As war erupted across Europe, Heath Robinson’s magazine illustrations became heavily satirical. Building on the absurd machines first seen in The Adventures of Uncle Lubin, Heath Robinson drew many cartoons depicting unlikely secret weapons used by the soldiers. The drawings for Sketch during the war years humorously depict attacks from the German army and the comical defence by the British. His machines were often rickety, unstable, and powered by candles or steam from boilers or kettles. They were kept running by balding, bespectacled men. Complex pulleys, levers, strings, and knots held these machines together and powered them along. He continued to draw for Sketch until the end of the war. The cartoons were sent out en masse to the men fighting across the world and were greatly appreciated by British soldiers seeking a small piece of humour in the bleakness of the trenches.

Following the triumph of his early illustrative works, Heath Robinson continued to produce artwork for many children’s books throughout the first half of the decade. Contrasting his nonsensical machinery cartoons, he created beautiful works for classic children’s literature, as seen in this volume, which demonstrates his keen talent and the vast range of styles. His illustrations appear in much-loved works such as The Water Babies by Charles Kingsley1915and Old Time Stories by Charles Perrault, 1921. His work also features in lesser-known story collections like Peacock Pie by Walter de la Mare, 1916, and Topsy-Turvey Tales by Elsie Smeaton, 1923. In 1934, Heath Robinson produced his self-titled book of folklore and fairy tales, Heath Robinson’s Book of Goblins. The extraordinary work is full of stories about mischievous goblins, penned and illustrated by Heath Robinson’s own hand, and all in a mix of brilliant colour and black and white.

Heath Robinson’s children’s drawings juxtapose his machinery cartoons. Despite maintaining fantastical elements, his fairy tale illustrations veer away from the absurd and move towards themes of romanticism, which were commonly seen in the illustrations of the early twentieth century. Although his Book of Goblins was successful, Heath Robinson’s wacky contraptions held more public appeal than his work in children’s books.
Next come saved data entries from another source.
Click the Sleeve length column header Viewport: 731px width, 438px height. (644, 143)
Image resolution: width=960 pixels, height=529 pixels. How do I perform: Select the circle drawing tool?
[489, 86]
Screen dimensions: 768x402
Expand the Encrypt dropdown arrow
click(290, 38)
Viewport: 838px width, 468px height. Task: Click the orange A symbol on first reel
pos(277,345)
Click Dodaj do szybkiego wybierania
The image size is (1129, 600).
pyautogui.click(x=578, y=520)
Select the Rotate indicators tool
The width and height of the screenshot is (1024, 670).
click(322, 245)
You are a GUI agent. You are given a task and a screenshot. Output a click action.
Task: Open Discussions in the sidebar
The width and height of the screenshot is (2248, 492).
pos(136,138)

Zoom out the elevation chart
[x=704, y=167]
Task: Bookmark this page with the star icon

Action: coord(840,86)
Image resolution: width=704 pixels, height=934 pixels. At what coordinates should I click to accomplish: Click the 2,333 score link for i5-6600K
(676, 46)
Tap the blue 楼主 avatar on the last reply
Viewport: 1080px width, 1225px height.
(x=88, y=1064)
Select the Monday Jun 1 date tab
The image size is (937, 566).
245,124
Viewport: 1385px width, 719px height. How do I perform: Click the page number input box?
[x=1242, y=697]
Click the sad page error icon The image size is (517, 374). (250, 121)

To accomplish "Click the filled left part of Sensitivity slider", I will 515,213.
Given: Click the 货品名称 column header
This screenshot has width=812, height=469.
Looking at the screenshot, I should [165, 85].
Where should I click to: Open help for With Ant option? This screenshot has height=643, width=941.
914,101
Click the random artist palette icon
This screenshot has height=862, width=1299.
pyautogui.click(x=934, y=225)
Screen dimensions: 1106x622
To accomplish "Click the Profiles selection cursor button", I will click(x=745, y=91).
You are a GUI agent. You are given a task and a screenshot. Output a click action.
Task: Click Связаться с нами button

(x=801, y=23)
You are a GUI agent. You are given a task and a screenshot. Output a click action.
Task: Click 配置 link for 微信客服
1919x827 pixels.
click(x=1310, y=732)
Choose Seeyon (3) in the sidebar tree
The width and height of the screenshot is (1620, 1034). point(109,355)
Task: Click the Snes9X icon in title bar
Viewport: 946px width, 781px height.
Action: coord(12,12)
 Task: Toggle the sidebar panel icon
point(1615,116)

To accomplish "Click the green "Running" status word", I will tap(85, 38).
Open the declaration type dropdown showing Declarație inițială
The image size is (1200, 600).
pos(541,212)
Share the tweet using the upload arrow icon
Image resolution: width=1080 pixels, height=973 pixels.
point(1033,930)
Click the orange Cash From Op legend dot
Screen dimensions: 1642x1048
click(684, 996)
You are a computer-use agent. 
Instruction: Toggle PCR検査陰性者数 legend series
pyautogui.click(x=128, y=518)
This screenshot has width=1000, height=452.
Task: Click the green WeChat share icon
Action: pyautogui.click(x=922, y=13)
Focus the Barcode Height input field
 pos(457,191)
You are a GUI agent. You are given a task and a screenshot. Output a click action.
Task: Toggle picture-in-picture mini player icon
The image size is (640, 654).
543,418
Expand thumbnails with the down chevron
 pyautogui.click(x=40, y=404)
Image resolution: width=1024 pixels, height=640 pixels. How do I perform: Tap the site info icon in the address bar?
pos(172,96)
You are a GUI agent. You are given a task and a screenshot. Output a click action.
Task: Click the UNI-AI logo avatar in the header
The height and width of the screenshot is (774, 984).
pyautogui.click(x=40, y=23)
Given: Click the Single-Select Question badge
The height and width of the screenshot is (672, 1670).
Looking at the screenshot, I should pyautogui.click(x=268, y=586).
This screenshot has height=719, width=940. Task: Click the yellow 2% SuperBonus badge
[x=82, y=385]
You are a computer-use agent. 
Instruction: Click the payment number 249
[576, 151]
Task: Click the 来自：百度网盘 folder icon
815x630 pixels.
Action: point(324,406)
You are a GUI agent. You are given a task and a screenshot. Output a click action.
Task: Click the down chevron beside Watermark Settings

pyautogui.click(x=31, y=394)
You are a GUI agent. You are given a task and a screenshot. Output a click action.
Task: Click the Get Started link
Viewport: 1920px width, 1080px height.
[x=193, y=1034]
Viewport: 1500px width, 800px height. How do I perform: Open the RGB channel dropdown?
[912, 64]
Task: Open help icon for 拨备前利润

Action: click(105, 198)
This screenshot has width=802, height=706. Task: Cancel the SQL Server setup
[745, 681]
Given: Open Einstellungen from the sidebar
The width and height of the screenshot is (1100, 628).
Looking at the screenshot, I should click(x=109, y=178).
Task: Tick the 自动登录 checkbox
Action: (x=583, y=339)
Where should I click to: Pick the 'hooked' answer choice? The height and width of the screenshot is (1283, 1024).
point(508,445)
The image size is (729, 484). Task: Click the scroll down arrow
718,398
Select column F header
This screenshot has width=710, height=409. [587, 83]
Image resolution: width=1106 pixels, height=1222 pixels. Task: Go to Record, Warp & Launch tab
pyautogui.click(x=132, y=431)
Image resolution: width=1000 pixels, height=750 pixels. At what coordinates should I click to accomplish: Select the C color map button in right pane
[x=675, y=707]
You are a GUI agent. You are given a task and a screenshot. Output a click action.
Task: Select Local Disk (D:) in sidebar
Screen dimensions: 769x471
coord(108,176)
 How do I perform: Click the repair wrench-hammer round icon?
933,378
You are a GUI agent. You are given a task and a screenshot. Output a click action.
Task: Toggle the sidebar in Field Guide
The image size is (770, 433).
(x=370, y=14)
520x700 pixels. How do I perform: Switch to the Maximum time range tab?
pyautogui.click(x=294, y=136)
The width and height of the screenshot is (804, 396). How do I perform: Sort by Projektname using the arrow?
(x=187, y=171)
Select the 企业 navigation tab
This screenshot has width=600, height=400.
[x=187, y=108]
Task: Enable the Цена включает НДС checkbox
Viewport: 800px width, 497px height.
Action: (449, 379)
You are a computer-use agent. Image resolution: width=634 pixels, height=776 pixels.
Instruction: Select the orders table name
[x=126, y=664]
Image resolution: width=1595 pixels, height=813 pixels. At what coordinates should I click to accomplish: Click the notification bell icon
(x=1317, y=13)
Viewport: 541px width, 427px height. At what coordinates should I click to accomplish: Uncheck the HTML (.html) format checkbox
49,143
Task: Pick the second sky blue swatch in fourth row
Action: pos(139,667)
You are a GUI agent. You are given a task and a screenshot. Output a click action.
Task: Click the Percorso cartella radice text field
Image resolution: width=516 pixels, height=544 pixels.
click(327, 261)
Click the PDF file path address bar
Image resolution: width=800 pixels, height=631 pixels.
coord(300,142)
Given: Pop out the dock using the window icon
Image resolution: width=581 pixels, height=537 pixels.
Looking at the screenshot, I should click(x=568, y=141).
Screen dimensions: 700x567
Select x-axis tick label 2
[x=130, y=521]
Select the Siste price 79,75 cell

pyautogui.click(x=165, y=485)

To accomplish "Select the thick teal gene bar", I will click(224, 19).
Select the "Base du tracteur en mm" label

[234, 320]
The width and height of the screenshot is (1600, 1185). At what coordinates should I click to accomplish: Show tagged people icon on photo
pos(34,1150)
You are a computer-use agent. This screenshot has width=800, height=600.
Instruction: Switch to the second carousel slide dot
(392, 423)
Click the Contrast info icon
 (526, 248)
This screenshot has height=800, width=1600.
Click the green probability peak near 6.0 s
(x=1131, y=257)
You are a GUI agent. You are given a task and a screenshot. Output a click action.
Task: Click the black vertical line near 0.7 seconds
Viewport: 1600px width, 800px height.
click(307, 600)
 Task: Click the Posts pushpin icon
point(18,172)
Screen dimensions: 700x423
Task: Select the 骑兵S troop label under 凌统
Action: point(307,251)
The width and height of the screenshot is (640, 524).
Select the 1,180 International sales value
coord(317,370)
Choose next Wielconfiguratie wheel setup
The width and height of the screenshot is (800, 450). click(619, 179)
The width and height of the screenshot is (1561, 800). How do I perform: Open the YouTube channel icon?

In the same year as his self-titled volume, following the success of his war illustrations, Heath Robinson published Absurdities, a collection of his favourite mechanical drawings. The legacy that he created for himself extended throughout the later 1900s, with British codebreakers naming the automatic analysis machine in honour of his ridiculous inventions. The ‘Heath Robinson’ machine was used at Bletchley Park during the Second World War to decrypt German cyphers. Heath Robinson’s work influenced other illustrators at the time, with American cartoonist Rube Goldberg creating similar ridiculous gadgets and processes in his work. Heath Robinson was so celebrated for his Absurdities that after his prolific period of children’s illustration in the early twentieth century, his name became synonymous with humorous, satirical cartoons and ridiculous machinery. His last illustrative work, Once Upon A Time, a collection of children’s tales by Lillian M. Clopet, was published in 1944. He died later that year at the age of 72.

Pook Press has carefully curated an extensive W. Heath Robinson Children’s Library, and this volume is a treasury of the very best of that collection. Many of the most-adored children’s storybooks of the twentieth century featured Heath Robinson’s illustrations, and many of these have now been preserved in this volume for new generations to enjoy.